What this task involves :: Reproduce the line with "Instruction: Click the" and everything after it in the listing below, exactly, both ends included. No pictures.

The data ::
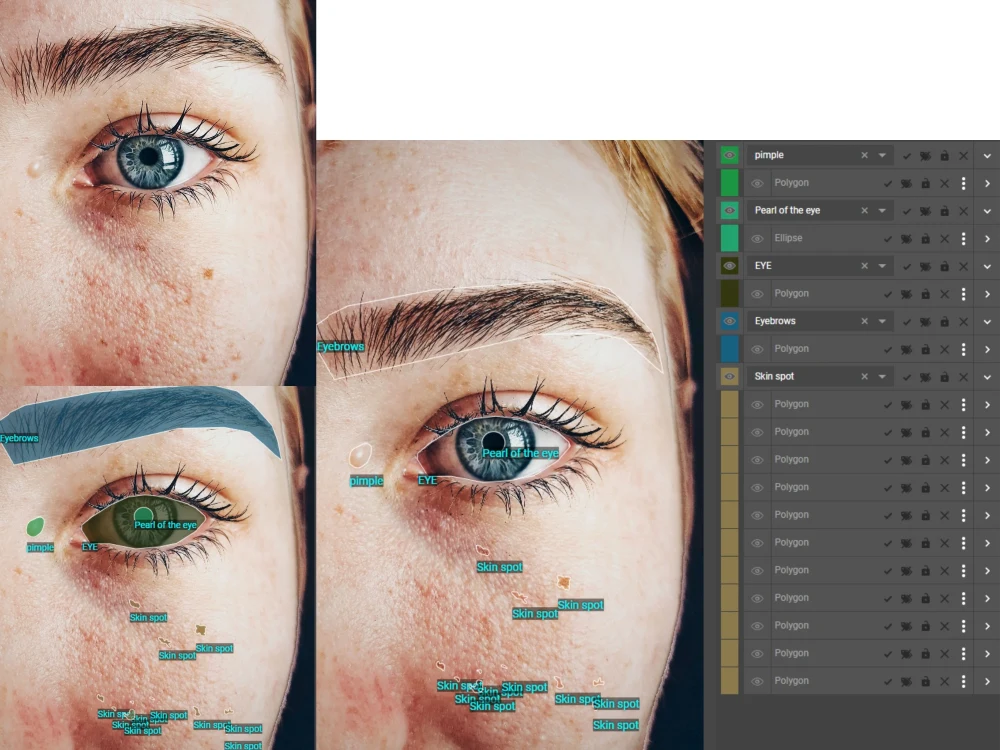
Task: Toggle visibility of the Skin spot layer
Action: (729, 376)
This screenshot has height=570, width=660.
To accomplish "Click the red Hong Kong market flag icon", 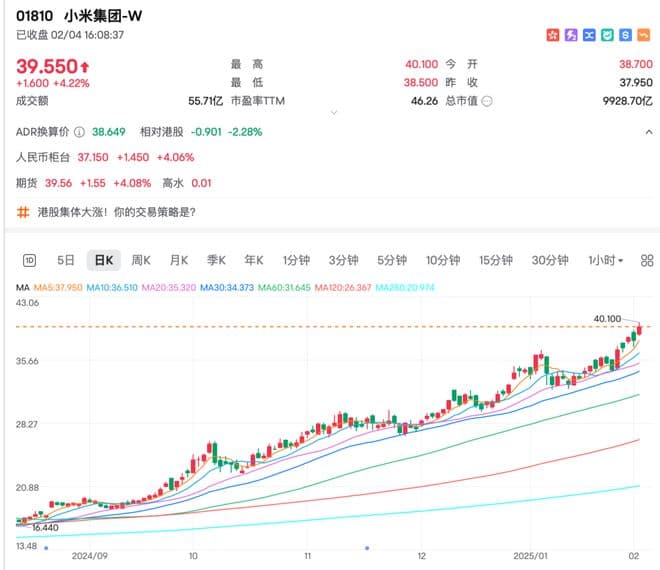I will point(552,35).
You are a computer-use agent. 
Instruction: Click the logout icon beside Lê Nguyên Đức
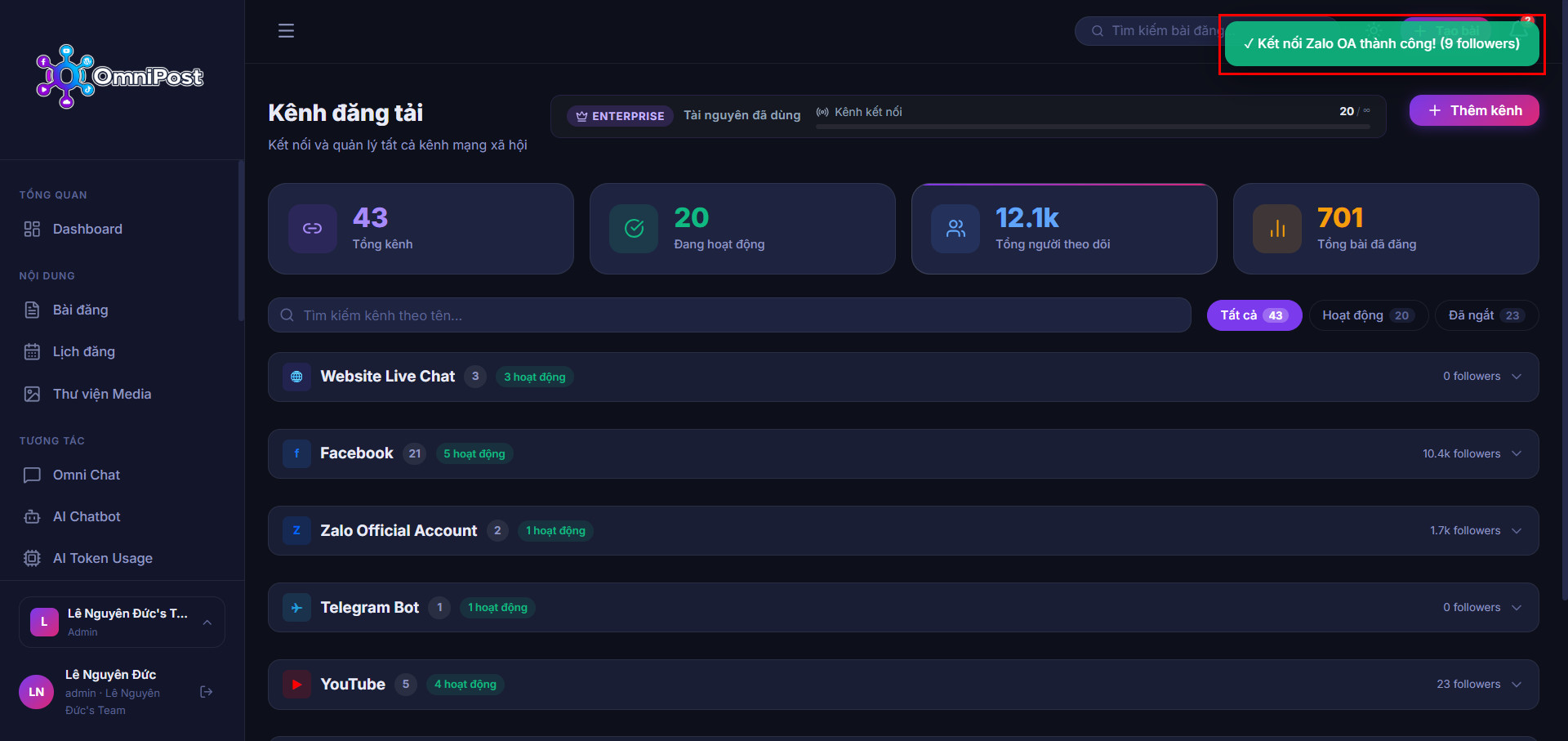(x=207, y=692)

Answer box ::
Instruction: Click the logout icon beside Lê Nguyên Đức
(x=207, y=692)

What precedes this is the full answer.